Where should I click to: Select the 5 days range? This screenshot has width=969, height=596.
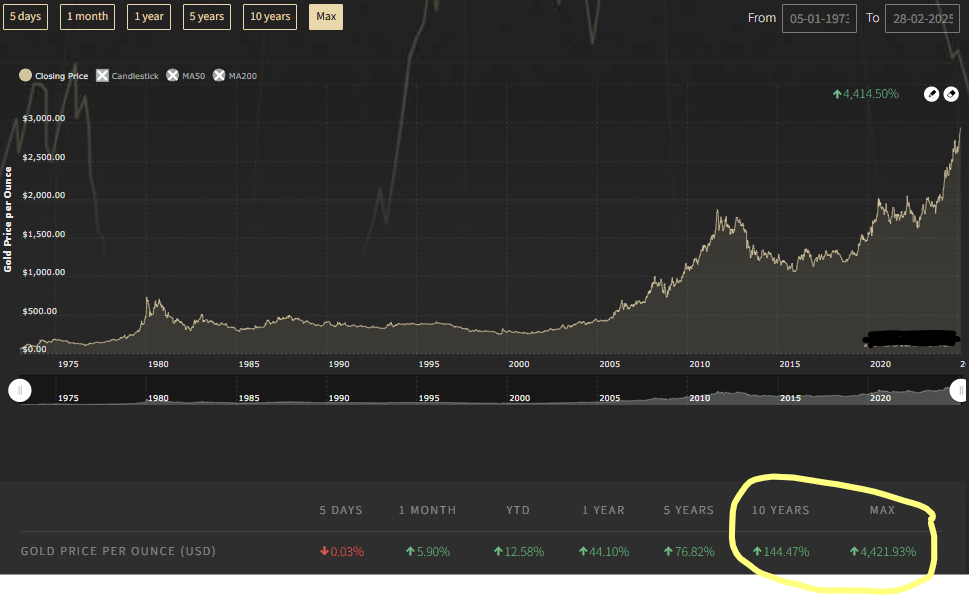coord(25,17)
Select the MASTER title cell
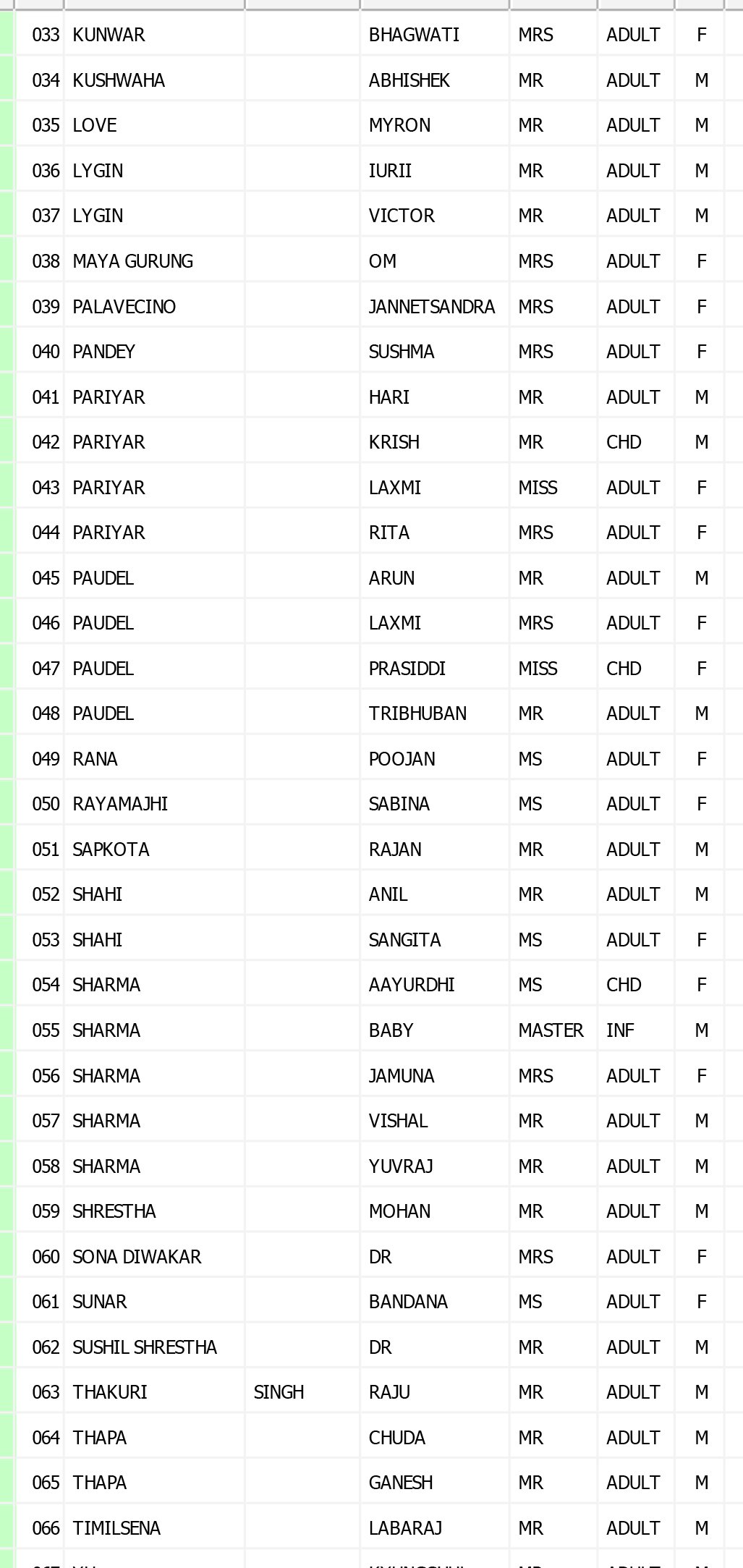Screen dimensions: 743x1568 pos(551,1030)
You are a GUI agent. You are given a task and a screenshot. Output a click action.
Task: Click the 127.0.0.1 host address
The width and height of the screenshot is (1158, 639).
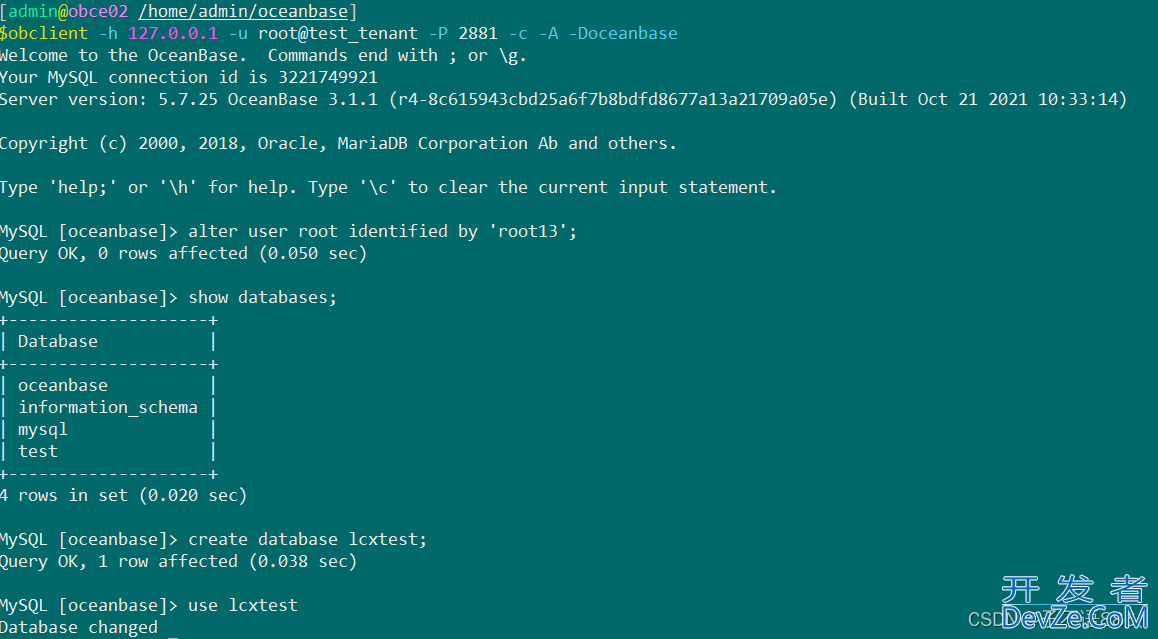point(173,33)
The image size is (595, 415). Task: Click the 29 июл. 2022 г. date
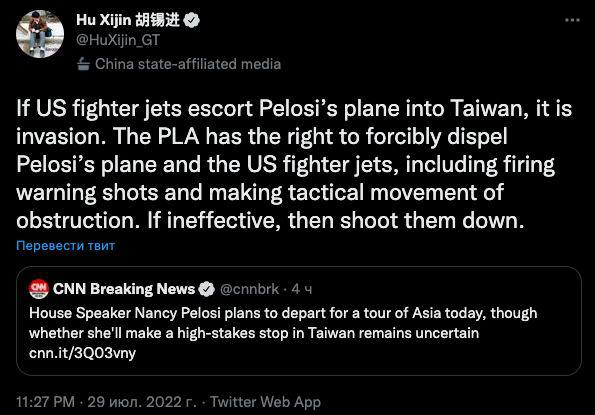[142, 402]
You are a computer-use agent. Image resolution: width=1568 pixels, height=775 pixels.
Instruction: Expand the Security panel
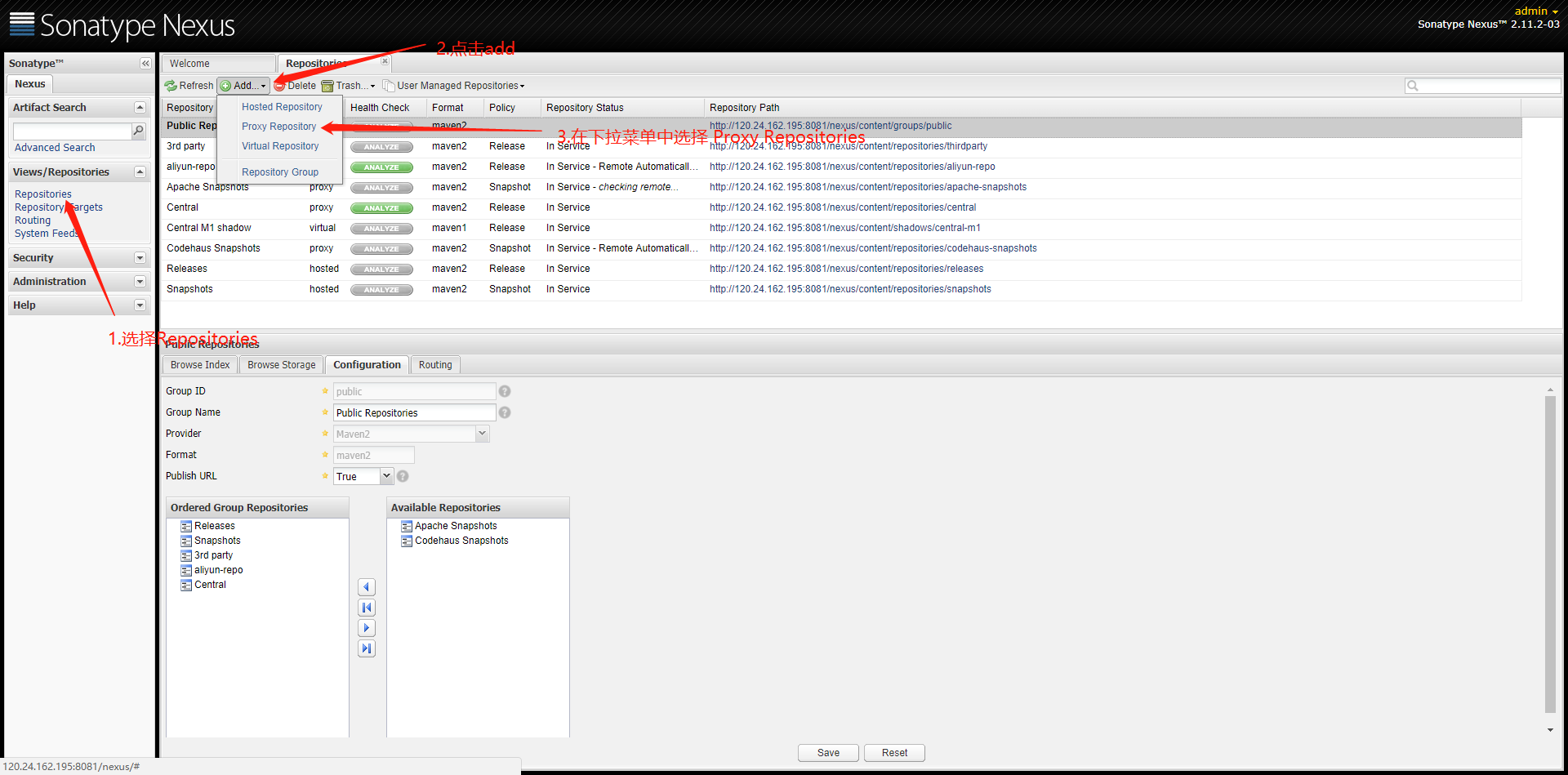[140, 258]
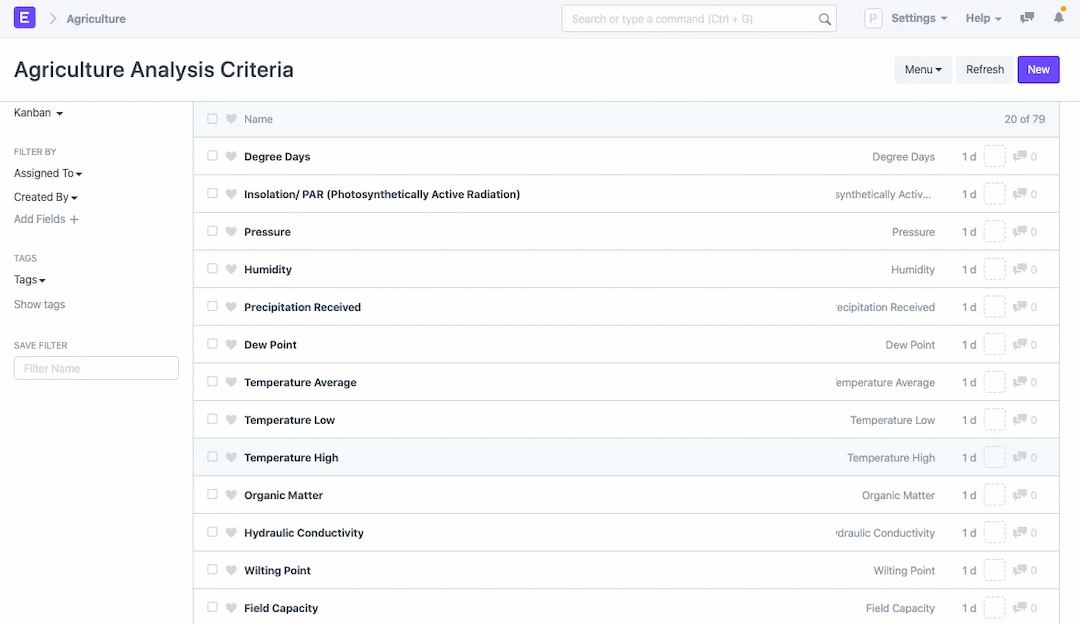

#### [Work instruction]
Reproduce the entries exactly. Do not carry over any picture.

#### [Answer to this task]
Where should I click to: Select the 5 days range? This screenshot has width=969, height=596.
coord(25,17)
Select the MASTER title cell
Screen dimensions: 743x1568 pos(551,1030)
You are a GUI agent. You are given a task and a screenshot. Output a click action.
Task: Click the 127.0.0.1 host address
The width and height of the screenshot is (1158, 639).
point(173,33)
The image size is (595, 415). Task: Click the 29 июл. 2022 г. date
[142, 402]
You are a computer-use agent. Image resolution: width=1568 pixels, height=775 pixels.
Instruction: Expand the Security panel
[140, 258]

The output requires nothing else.